Sen. John Kennedy has been in office less than a year, but the Louisiana Republican has already established himself as a wild card on judicial nominations.
It started over the summer, when Kennedy, from his perch on the Senate Judiciary Committee, became the first Republican to publicly criticize one of Trump’s appeals court nominees — “I’m not impressed,” he told a nominee who had blogged about politics under a pseudonym. At hearings this fall, Kennedy expressed frustration when he felt nominees weren’t answering his questions directly.
This week, Kennedy split with the White House in a big way, not only becoming the first Republican to vote against one of Trump’s nominees, but also publicly airing his grievances with White House Counsel Don McGahn, who plays a lead role in vetting and recommending potential judges to the president.
It’s not clear just how much of a problem Kennedy will pose to the White House as it moves to reshape the judiciary. Kennedy has voted for most of Trump’s nominees. But on Tuesday he voted “no” on deputy White House counsel Greg Katsas’ nomination to the US Court of Appeals for the DC Circuit, and Politico reported that he would oppose Alabama federal district court nominee Brett Talley, whose record he criticized. At a Senate hearing on Wednesday, Kennedy raised concerns about at least two other nominees.
With 52 Republicans in the Senate, one defector isn’t enough to stop Trump from getting nominees confirmed. But it does open up a new front of opposition for the White House to contend with. The smooth confirmation of conservative judges has been a bright spot for Trump and congressional Republicans as they’ve struggled to score legislative wins. Conservative advocacy groups that have taken on Democrats for opposing Trump’s nominees have signaled that they’re also prepared to mobilize against Republicans who stand in the way.
Carrie Severino, chief counsel of the Judicial Crisis Network, told BuzzFeed News Kennedy’s vote against Katsas “took me as much by surprise as anyone.”
Asked if the Judicial Crisis Network, a conservative group that has funded six-figure ad campaigns supporting Trump’s nominees, would run ads against Republicans who opposed Trump’s picks, Severino said, “We are always prepared to make the case for quality judges.”

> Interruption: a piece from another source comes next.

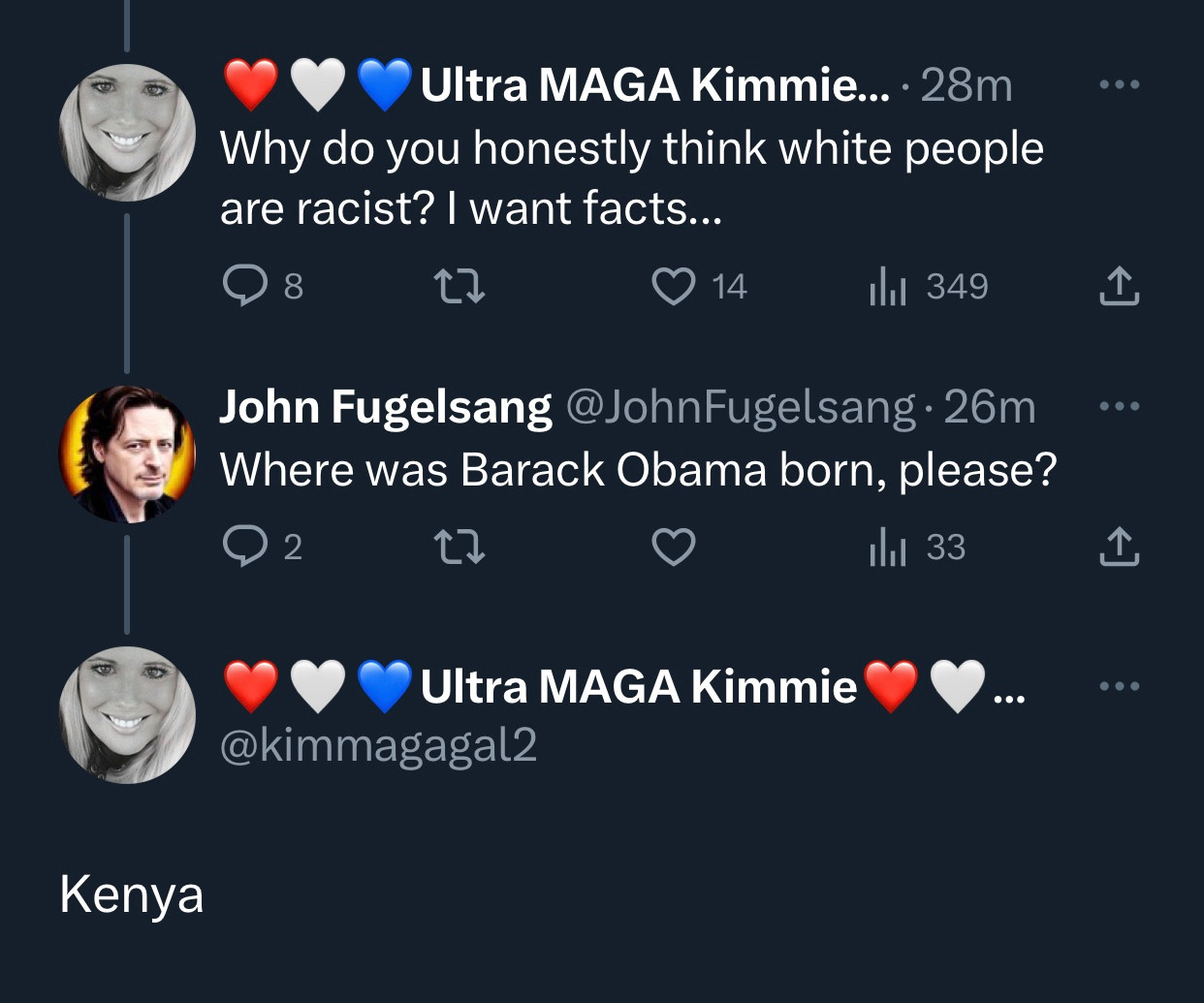This screenshot has width=1204, height=1003.
Task: Visit the @kimmagagal2 handle link
Action: coord(379,745)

Kennedy revealed on Wednesday that he had tangled with McGahn over a Louisiana nominee for the US Court of Appeals for the Fifth Circuit, Kyle Duncan. Leading up to Duncan’s hearing on Wednesday before the Senate Judiciary Committee, Kennedy had yet to throw his support behind the nomination. On a form known as a blue slip that Kennedy submitted earlier this month to the committee about Duncan, instead of checking one of the two available options — “I approve” or “I oppose” — Kennedy drew a third line and wrote, “undecided.”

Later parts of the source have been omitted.